I'm just looking at the following output and trying to wrap my mind around the numbers:
==2906== Profiling result: Time(%) Time Calls Avg Min Max Name 23.04% 10.9573s 16436 666.67us 64.996us 1.5927ms sgemm_sm35_ldg_tn_32x16x64x8x16 22.28% 10.5968s 14088 752.18us 612.13us 1.6235ms sgemm_sm_heavy_nt_ldg 18.09% 8.60573s 14088 610.86us 513.05us 1.2504ms sgemm_sm35_ldg_nn_128x8x128x16x16 16.48% 7.84050s 68092 115.15us 1.8240us 503.00us void axpy_kernel_val<float, int=0>(cublasAxpyParamsVal<float>) ... 0.25% 117.53ms 4744 24.773us 896ns 11.803ms [CUDA memcpy HtoD] 0.23% 107.32ms 37582 2.8550us 1.8880us 8.9556ms [CUDA memcpy DtoH] ... ==2906== API calls: Time(%) Time Calls Avg Min Max Name 83.47% 41.8256s 42326 988.18us 16.923us 13.332ms cudaMemcpy 9.27% 4.64747s 326372 14.239us 10.846us 11.601ms cudaLaunch 1.49% 745.12ms 1502720 495ns 379ns 1.7092ms cudaSetupArgument 1.37% 688.09ms 4702 146.34us 879ns 615.09ms cudaFree ...

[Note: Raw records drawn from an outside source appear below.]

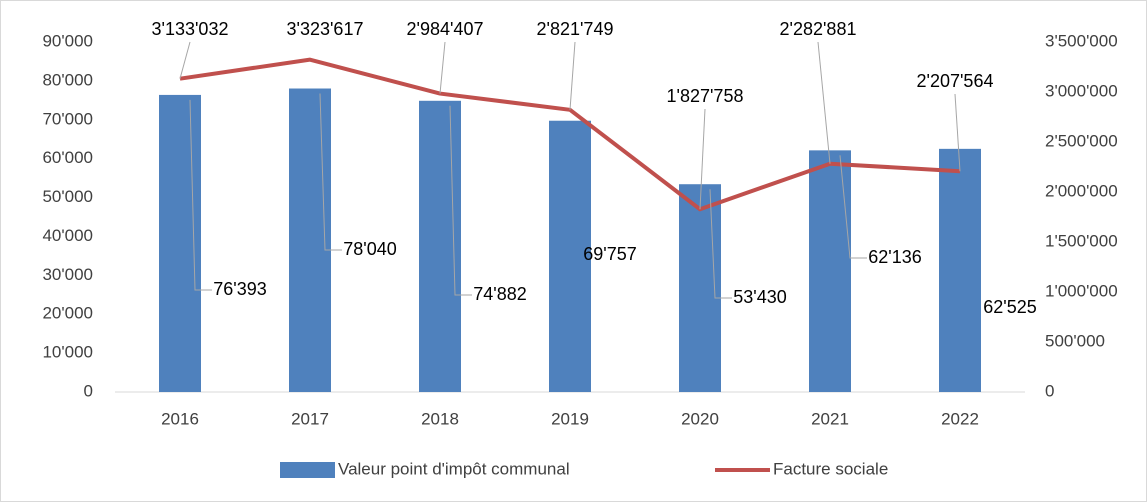  Describe the element at coordinates (68, 118) in the screenshot. I see `y-tick-label: 70'000` at that location.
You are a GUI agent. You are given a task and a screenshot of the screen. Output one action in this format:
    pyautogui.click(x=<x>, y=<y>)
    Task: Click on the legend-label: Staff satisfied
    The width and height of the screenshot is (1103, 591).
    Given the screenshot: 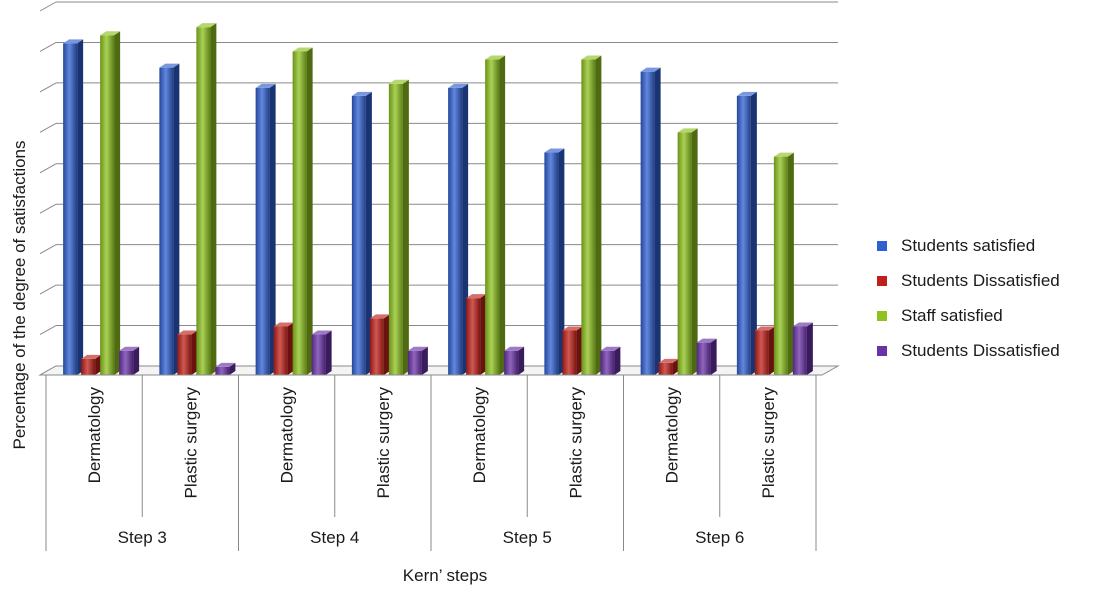 What is the action you would take?
    pyautogui.click(x=952, y=315)
    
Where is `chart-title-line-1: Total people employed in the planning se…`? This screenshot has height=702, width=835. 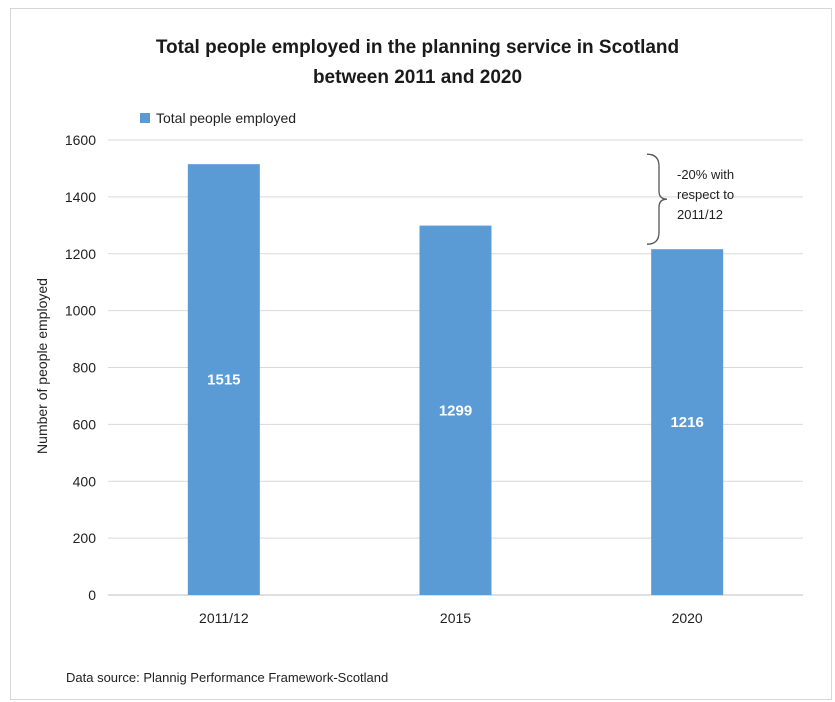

When it comes to optimizing memory access, what are the numbers I really need to look at when comparing different implementations? It first looks like
memcpy only takes
117.53+107.32ms (in both directions), but then there is this API call
41.8256s, which is much more. Also, the min/avg/max columns don't add up between the upper and the lower output block.
Why is there a difference and what is the "true" number that is important for me to optimize the memory transfer?
EDIT: second question is: is there a way to figure out who is calling e.g.
axpy_kernel_val (and how many times)?